From the first line to the last, restate the data word for word.
DATASET ENTRIES Start Marker
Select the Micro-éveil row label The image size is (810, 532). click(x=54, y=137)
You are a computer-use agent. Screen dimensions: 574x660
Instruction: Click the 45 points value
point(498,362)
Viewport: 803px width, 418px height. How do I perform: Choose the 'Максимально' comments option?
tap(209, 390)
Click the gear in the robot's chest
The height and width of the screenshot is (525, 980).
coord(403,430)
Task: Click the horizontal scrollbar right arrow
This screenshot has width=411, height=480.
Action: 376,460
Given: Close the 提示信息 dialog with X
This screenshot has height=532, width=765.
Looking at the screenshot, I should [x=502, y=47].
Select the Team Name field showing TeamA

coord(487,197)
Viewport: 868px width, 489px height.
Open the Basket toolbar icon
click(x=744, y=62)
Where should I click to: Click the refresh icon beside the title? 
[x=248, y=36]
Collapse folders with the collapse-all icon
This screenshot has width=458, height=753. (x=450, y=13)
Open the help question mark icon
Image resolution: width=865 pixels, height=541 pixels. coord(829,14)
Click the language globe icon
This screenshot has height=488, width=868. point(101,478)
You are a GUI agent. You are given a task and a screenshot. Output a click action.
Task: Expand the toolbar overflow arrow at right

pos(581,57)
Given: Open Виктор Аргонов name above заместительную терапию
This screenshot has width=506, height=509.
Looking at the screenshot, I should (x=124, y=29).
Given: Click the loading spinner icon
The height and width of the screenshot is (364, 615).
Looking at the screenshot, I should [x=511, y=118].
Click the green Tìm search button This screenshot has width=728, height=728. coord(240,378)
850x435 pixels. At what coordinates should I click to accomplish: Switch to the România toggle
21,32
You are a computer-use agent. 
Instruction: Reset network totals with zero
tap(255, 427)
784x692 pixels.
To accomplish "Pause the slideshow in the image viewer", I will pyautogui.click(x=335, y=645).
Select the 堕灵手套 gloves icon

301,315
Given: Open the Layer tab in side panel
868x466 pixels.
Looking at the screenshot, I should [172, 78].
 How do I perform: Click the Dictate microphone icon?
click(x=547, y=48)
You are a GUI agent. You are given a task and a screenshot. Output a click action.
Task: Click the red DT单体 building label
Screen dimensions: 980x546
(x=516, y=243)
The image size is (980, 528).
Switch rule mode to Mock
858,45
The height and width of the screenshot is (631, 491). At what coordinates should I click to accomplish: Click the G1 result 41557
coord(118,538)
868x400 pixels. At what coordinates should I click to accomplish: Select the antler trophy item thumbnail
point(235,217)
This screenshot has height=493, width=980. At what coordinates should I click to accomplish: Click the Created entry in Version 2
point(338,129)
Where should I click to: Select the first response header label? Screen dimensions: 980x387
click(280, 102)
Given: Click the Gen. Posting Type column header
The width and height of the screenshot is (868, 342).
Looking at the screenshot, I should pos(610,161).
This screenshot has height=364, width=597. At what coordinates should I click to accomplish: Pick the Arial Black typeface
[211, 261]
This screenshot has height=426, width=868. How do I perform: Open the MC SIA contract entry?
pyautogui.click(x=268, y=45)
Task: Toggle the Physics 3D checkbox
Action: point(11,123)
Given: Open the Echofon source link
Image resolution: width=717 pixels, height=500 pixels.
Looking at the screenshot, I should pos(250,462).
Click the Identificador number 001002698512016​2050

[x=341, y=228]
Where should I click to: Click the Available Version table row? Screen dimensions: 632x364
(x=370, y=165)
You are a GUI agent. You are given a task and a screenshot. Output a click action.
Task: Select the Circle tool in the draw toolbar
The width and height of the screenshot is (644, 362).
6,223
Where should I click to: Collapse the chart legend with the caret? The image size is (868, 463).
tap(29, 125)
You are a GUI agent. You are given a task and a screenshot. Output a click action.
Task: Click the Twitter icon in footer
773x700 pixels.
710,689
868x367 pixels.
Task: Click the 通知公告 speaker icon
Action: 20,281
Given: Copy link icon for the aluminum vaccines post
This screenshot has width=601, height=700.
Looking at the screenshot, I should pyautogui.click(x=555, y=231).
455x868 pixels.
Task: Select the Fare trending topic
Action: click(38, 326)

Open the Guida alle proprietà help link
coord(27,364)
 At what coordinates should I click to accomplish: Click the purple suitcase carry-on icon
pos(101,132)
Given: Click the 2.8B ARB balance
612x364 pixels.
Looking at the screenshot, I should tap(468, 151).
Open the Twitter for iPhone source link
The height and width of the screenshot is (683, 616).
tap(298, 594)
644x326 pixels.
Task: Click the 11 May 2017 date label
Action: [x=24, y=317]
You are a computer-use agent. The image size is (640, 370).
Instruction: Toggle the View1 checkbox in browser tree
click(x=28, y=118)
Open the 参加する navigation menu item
DATASET ENTRIES End Marker
§ **YOUR SOLUTION**:
Select the Micro-éveil row label The image size is (810, 532). click(x=54, y=137)
You are a computer-use agent. Screen dimensions: 574x660
Instruction: Click the 45 points value
point(498,362)
Viewport: 803px width, 418px height. How do I perform: Choose the 'Максимально' comments option?
tap(209, 390)
Click the gear in the robot's chest
The height and width of the screenshot is (525, 980).
coord(403,430)
Task: Click the horizontal scrollbar right arrow
This screenshot has width=411, height=480.
Action: 376,460
Given: Close the 提示信息 dialog with X
This screenshot has height=532, width=765.
Looking at the screenshot, I should [x=502, y=47].
Select the Team Name field showing TeamA

coord(487,197)
Viewport: 868px width, 489px height.
Open the Basket toolbar icon
click(x=744, y=62)
Where should I click to: Click the refresh icon beside the title? 
[x=248, y=36]
Collapse folders with the collapse-all icon
This screenshot has width=458, height=753. (x=450, y=13)
Open the help question mark icon
Image resolution: width=865 pixels, height=541 pixels. coord(829,14)
Click the language globe icon
This screenshot has height=488, width=868. point(101,478)
You are a GUI agent. You are given a task and a screenshot. Output a click action.
Task: Expand the toolbar overflow arrow at right

pos(581,57)
Given: Open Виктор Аргонов name above заместительную терапию
This screenshot has width=506, height=509.
Looking at the screenshot, I should (x=124, y=29).
Given: Click the loading spinner icon
The height and width of the screenshot is (364, 615).
Looking at the screenshot, I should [x=511, y=118].
Click the green Tìm search button This screenshot has width=728, height=728. coord(240,378)
850x435 pixels. At what coordinates should I click to accomplish: Switch to the România toggle
21,32
You are a computer-use agent. 
Instruction: Reset network totals with zero
tap(255, 427)
784x692 pixels.
To accomplish "Pause the slideshow in the image viewer", I will pyautogui.click(x=335, y=645).
Select the 堕灵手套 gloves icon

301,315
Given: Open the Layer tab in side panel
868x466 pixels.
Looking at the screenshot, I should [172, 78].
 How do I perform: Click the Dictate microphone icon?
click(x=547, y=48)
You are a GUI agent. You are given a task and a screenshot. Output a click action.
Task: Click the red DT单体 building label
Screen dimensions: 980x546
(x=516, y=243)
The image size is (980, 528).
Switch rule mode to Mock
858,45
The height and width of the screenshot is (631, 491). At what coordinates should I click to accomplish: Click the G1 result 41557
coord(118,538)
868x400 pixels. At what coordinates should I click to accomplish: Select the antler trophy item thumbnail
point(235,217)
This screenshot has height=493, width=980. At what coordinates should I click to accomplish: Click the Created entry in Version 2
point(338,129)
Where should I click to: Select the first response header label? Screen dimensions: 980x387
click(280, 102)
Given: Click the Gen. Posting Type column header
The width and height of the screenshot is (868, 342).
Looking at the screenshot, I should pos(610,161).
This screenshot has height=364, width=597. At what coordinates should I click to accomplish: Pick the Arial Black typeface
[211, 261]
This screenshot has height=426, width=868. How do I perform: Open the MC SIA contract entry?
pyautogui.click(x=268, y=45)
Task: Toggle the Physics 3D checkbox
Action: point(11,123)
Given: Open the Echofon source link
Image resolution: width=717 pixels, height=500 pixels.
Looking at the screenshot, I should pos(250,462).
Click the Identificador number 001002698512016​2050

[x=341, y=228]
Where should I click to: Click the Available Version table row? Screen dimensions: 632x364
(x=370, y=165)
You are a GUI agent. You are given a task and a screenshot. Output a click action.
Task: Select the Circle tool in the draw toolbar
The width and height of the screenshot is (644, 362).
6,223
Where should I click to: Collapse the chart legend with the caret? The image size is (868, 463).
tap(29, 125)
You are a GUI agent. You are given a task and a screenshot. Output a click action.
Task: Click the Twitter icon in footer
773x700 pixels.
710,689
868x367 pixels.
Task: Click the 通知公告 speaker icon
Action: 20,281
Given: Copy link icon for the aluminum vaccines post
This screenshot has width=601, height=700.
Looking at the screenshot, I should pyautogui.click(x=555, y=231).
455x868 pixels.
Task: Select the Fare trending topic
Action: click(38, 326)

Open the Guida alle proprietà help link
coord(27,364)
 At what coordinates should I click to accomplish: Click the purple suitcase carry-on icon
pos(101,132)
Given: Click the 2.8B ARB balance
612x364 pixels.
Looking at the screenshot, I should tap(468, 151).
Open the Twitter for iPhone source link
The height and width of the screenshot is (683, 616).
tap(298, 594)
644x326 pixels.
Task: Click the 11 May 2017 date label
Action: [x=24, y=317]
You are a computer-use agent. The image size is (640, 370).
Instruction: Toggle the View1 checkbox in browser tree
click(x=28, y=118)
Open the 参加する navigation menu item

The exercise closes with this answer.